Activity -
Please copy out all lines of the entries that contain the word "Playas".

Input material -

%%

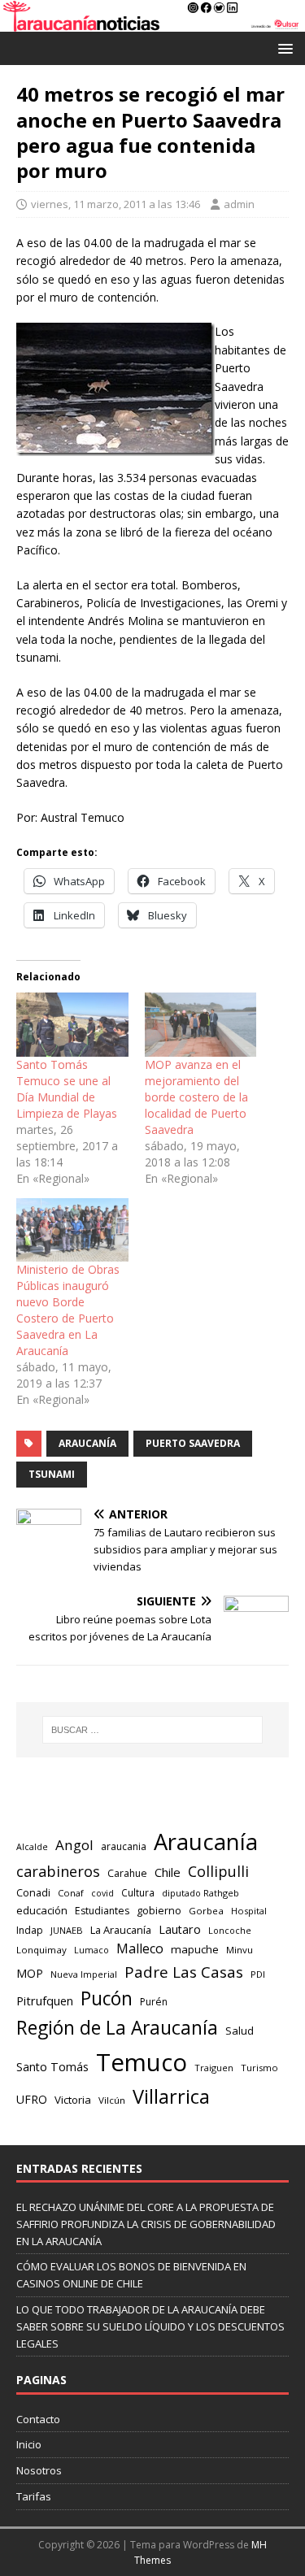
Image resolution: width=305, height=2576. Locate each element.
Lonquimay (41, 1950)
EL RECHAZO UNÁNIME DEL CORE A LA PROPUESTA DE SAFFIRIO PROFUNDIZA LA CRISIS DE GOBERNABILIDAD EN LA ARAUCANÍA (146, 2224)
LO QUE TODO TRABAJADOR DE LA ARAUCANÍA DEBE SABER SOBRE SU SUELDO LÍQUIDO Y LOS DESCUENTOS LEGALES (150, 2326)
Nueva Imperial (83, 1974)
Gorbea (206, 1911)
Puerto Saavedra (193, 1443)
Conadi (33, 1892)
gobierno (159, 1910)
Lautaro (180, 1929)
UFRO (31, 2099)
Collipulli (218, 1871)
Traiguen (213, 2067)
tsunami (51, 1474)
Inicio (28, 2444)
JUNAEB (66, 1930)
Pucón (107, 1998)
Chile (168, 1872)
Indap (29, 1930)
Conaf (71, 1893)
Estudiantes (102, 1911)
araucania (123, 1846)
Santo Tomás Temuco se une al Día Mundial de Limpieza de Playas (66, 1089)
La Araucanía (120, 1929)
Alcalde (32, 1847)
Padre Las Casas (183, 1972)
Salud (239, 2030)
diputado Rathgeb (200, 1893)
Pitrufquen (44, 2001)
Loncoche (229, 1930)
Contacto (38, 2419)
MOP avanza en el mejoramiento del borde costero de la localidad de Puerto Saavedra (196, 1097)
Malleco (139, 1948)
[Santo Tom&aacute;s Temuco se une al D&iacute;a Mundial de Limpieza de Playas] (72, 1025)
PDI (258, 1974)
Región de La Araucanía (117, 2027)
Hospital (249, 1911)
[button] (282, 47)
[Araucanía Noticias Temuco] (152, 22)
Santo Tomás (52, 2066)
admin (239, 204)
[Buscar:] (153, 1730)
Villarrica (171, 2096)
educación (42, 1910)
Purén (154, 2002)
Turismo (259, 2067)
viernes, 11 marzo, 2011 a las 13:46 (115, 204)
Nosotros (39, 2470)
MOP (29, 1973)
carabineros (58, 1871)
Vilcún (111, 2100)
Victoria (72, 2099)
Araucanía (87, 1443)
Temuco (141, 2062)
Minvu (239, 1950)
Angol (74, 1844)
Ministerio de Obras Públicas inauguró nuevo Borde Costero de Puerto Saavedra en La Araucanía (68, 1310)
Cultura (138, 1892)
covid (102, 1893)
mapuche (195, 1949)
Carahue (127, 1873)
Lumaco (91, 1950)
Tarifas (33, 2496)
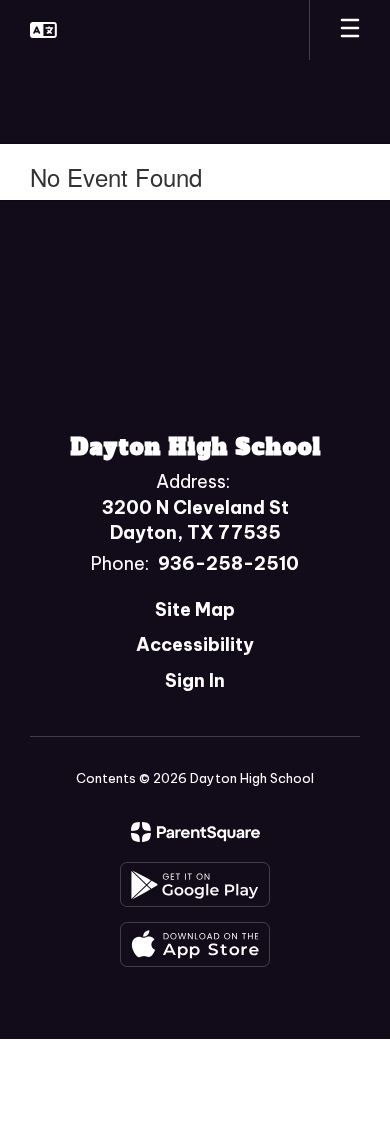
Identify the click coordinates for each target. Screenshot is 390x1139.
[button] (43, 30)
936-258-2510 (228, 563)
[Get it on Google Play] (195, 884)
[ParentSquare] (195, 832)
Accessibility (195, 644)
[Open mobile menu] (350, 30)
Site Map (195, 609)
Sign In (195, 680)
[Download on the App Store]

%%
%%

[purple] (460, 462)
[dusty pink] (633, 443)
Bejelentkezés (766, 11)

%%
%%

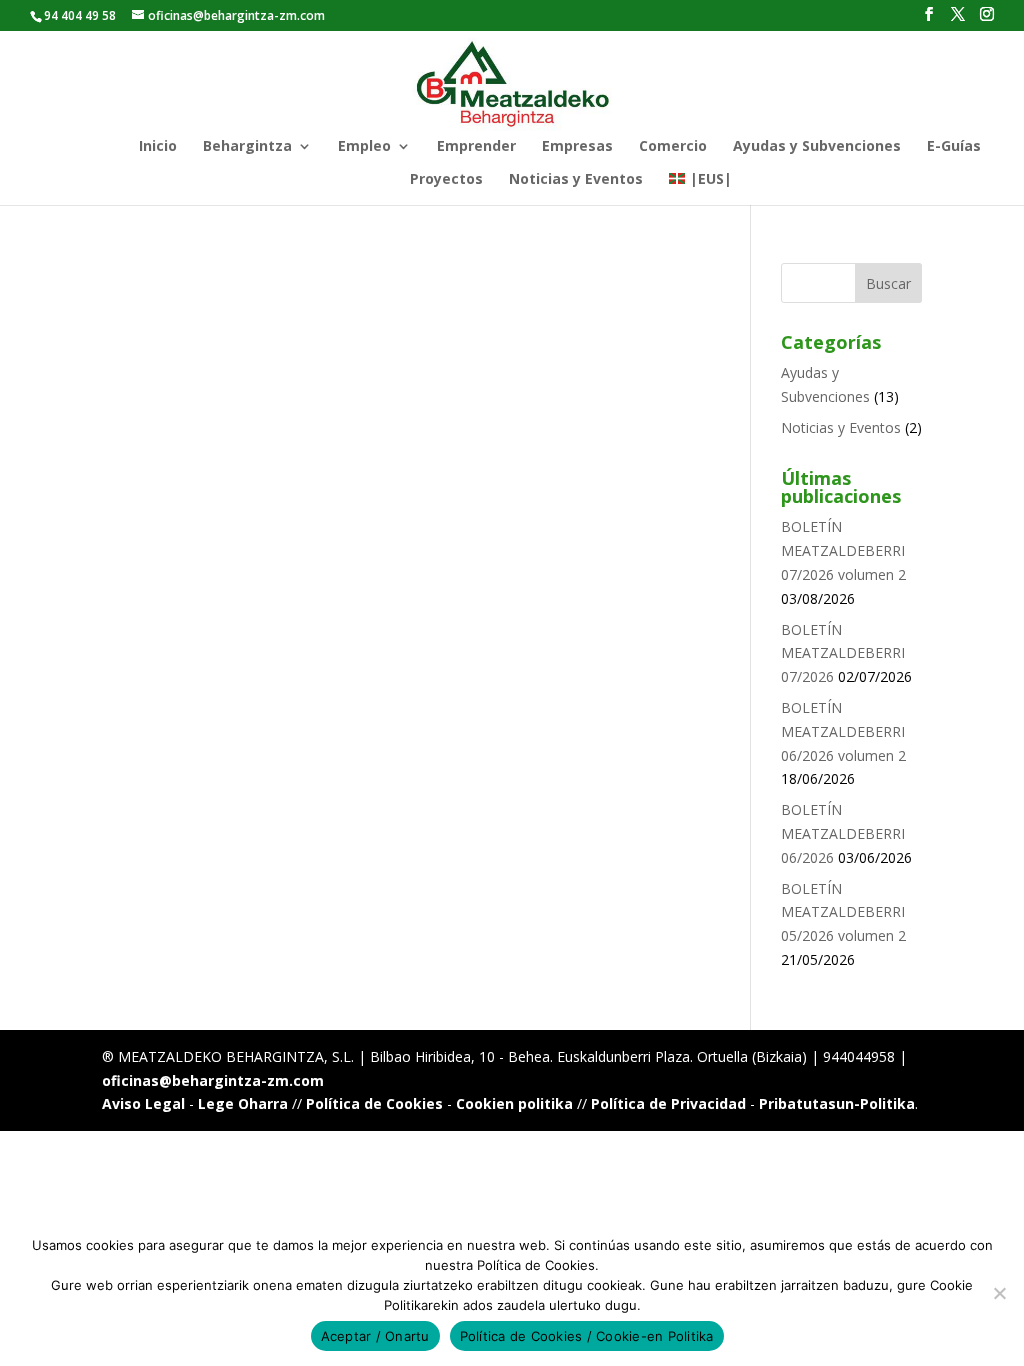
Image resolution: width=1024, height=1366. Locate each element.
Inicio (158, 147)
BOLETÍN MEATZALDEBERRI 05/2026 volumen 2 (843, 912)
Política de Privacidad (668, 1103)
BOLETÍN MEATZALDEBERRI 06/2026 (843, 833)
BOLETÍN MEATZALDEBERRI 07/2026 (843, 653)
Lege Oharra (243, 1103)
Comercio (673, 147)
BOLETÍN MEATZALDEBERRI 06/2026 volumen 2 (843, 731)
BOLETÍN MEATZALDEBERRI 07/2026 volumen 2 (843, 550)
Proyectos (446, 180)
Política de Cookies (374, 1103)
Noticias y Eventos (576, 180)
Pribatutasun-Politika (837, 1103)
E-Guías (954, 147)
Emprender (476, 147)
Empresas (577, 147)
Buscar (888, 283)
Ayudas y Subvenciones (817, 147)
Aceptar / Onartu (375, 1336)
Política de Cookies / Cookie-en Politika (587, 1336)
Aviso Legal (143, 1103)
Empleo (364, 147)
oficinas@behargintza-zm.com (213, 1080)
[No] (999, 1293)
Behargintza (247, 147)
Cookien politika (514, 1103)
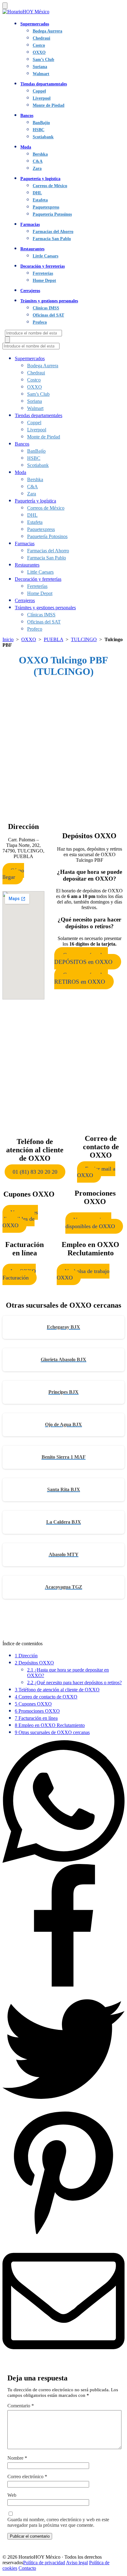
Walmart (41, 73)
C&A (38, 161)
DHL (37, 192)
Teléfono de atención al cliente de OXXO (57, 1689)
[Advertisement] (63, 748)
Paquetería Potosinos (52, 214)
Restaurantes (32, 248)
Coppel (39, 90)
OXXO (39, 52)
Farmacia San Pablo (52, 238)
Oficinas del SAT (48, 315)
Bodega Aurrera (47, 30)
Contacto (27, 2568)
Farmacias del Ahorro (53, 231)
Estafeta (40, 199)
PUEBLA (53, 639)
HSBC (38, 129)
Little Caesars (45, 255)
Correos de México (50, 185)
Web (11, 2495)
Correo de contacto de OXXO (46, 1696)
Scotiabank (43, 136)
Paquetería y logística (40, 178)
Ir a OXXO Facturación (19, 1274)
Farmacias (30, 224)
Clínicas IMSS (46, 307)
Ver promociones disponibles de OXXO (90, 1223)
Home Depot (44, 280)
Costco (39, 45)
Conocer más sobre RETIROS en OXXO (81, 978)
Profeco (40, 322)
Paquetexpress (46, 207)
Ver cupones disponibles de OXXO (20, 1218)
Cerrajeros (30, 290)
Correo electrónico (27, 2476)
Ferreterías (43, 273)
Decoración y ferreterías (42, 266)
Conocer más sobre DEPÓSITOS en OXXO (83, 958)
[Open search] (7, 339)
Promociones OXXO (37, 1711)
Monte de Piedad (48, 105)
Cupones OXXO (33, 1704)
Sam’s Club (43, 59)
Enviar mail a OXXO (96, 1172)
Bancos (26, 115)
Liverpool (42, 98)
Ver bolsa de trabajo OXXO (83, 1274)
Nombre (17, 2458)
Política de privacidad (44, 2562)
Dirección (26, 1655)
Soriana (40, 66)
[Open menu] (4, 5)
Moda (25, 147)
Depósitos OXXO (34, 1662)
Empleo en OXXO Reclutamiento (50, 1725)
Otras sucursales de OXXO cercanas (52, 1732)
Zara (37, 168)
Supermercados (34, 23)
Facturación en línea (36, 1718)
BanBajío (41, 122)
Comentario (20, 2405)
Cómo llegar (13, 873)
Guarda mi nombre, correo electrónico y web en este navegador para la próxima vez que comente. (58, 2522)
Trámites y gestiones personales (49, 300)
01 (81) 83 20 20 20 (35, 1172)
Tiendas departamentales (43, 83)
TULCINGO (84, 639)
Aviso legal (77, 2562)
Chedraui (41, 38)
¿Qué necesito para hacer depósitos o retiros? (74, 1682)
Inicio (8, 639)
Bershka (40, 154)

%%

Answer section -
Santo Tomás Temuco se une al Día Mundial de Limpieza de Playas (66, 1089)
[Santo Tom&aacute;s Temuco se une al D&iacute;a Mundial de Limpieza de Playas] (72, 1025)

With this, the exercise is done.